Using the listing below, set down exactly the lines starting at the line that contains "オーベルジュヴィラ (957, 1354)" and ending at the line that contains "For every named target in this 87×2576", both included, and no others.

***** DATA RECORDS *****

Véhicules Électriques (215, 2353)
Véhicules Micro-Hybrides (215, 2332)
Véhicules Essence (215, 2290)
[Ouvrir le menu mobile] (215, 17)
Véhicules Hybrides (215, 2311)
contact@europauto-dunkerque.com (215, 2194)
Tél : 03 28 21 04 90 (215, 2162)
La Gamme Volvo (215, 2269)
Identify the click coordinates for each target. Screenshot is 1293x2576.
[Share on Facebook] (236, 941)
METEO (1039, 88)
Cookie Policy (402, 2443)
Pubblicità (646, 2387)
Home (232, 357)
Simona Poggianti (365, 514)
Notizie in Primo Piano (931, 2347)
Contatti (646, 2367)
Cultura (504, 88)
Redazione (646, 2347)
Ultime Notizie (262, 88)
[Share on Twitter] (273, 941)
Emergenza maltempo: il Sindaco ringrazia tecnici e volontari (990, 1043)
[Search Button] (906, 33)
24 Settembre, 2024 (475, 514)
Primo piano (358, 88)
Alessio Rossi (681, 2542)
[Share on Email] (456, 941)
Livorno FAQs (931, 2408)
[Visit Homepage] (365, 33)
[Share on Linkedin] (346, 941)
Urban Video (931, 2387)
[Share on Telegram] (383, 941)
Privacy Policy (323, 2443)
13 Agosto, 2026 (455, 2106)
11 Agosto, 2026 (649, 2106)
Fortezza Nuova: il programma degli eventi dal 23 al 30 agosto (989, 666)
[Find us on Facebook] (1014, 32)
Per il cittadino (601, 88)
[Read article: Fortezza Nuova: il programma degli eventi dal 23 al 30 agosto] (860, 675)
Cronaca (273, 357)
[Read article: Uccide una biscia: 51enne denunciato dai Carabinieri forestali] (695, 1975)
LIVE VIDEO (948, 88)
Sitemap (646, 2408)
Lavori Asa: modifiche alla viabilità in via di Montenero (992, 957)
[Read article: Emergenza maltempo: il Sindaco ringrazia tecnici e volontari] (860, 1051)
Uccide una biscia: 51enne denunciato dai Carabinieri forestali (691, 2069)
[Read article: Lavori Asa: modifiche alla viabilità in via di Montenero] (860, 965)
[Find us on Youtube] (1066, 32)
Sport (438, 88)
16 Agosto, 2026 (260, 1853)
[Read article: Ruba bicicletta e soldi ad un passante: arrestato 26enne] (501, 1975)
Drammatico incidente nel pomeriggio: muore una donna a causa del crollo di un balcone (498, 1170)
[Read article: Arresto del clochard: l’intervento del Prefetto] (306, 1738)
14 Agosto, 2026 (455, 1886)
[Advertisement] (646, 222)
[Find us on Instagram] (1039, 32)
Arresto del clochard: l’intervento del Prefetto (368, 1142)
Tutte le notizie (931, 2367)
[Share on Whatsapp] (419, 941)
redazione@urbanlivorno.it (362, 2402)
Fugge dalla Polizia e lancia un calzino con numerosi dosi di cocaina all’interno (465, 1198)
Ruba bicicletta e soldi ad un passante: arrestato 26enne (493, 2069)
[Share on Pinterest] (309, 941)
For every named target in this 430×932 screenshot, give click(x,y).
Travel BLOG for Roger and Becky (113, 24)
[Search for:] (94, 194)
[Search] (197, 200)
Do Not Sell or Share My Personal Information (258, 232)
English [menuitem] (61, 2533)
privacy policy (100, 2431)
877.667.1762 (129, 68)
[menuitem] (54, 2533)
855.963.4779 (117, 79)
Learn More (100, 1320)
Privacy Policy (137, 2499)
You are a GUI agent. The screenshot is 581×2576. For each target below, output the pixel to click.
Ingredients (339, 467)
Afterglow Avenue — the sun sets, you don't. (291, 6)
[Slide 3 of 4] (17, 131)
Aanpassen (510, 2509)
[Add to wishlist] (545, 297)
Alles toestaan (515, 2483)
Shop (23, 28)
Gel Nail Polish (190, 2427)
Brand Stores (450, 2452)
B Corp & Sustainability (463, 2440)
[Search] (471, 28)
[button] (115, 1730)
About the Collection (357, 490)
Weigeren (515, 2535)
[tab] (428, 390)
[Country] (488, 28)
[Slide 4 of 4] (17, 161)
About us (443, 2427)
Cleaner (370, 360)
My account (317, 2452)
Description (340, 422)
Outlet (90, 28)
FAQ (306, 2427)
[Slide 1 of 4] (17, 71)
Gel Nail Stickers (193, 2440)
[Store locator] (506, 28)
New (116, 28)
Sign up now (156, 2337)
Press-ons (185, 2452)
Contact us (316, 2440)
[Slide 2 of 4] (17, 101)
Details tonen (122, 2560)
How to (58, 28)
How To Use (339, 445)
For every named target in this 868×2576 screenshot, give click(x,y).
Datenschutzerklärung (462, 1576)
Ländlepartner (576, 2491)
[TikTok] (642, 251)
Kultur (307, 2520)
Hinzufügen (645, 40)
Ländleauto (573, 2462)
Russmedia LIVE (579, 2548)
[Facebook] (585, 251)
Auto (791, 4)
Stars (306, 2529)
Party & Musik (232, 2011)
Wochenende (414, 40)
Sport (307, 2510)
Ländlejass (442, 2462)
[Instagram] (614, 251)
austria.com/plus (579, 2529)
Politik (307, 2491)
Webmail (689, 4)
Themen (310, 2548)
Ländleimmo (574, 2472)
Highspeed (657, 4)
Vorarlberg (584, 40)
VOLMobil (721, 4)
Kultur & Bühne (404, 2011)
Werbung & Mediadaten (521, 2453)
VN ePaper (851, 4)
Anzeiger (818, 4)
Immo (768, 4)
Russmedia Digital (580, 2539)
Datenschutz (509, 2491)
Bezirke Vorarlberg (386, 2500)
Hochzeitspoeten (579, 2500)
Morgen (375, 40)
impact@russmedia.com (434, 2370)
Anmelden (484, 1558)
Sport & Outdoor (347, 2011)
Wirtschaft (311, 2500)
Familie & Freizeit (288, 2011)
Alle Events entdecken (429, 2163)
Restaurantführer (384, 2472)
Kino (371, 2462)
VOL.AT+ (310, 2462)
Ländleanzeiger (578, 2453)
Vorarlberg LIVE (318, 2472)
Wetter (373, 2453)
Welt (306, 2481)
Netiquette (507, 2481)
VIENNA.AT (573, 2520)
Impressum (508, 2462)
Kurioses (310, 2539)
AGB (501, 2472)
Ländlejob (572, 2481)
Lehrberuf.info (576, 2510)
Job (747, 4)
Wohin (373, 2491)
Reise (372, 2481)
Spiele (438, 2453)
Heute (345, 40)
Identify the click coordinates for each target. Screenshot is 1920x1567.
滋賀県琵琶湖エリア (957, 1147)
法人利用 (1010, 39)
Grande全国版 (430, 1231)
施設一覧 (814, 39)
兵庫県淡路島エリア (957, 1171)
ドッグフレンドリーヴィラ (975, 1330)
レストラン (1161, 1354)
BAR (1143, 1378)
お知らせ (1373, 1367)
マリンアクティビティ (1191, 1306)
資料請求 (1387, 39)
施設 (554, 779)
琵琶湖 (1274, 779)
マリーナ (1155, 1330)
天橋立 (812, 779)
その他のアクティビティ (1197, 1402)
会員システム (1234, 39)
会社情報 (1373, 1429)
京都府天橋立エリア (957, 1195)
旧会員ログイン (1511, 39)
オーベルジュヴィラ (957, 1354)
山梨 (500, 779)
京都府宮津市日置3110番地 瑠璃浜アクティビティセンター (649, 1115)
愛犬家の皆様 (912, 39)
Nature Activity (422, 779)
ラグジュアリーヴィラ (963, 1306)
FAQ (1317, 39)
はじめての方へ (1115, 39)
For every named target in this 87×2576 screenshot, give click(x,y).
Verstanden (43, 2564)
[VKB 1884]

*****

REPLY TO THE TASK:
オーベルジュヴィラ (957, 1354)
山梨 (500, 779)
京都府宮津市日置3110番地 瑠璃浜アクティビティセンター (649, 1115)
愛犬家の皆様 (912, 39)
Nature Activity (422, 779)
ラグジュアリーヴィラ (963, 1306)
FAQ (1317, 39)
はじめての方へ (1115, 39)
For every named target in this 87×2576 screenshot, give click(x,y).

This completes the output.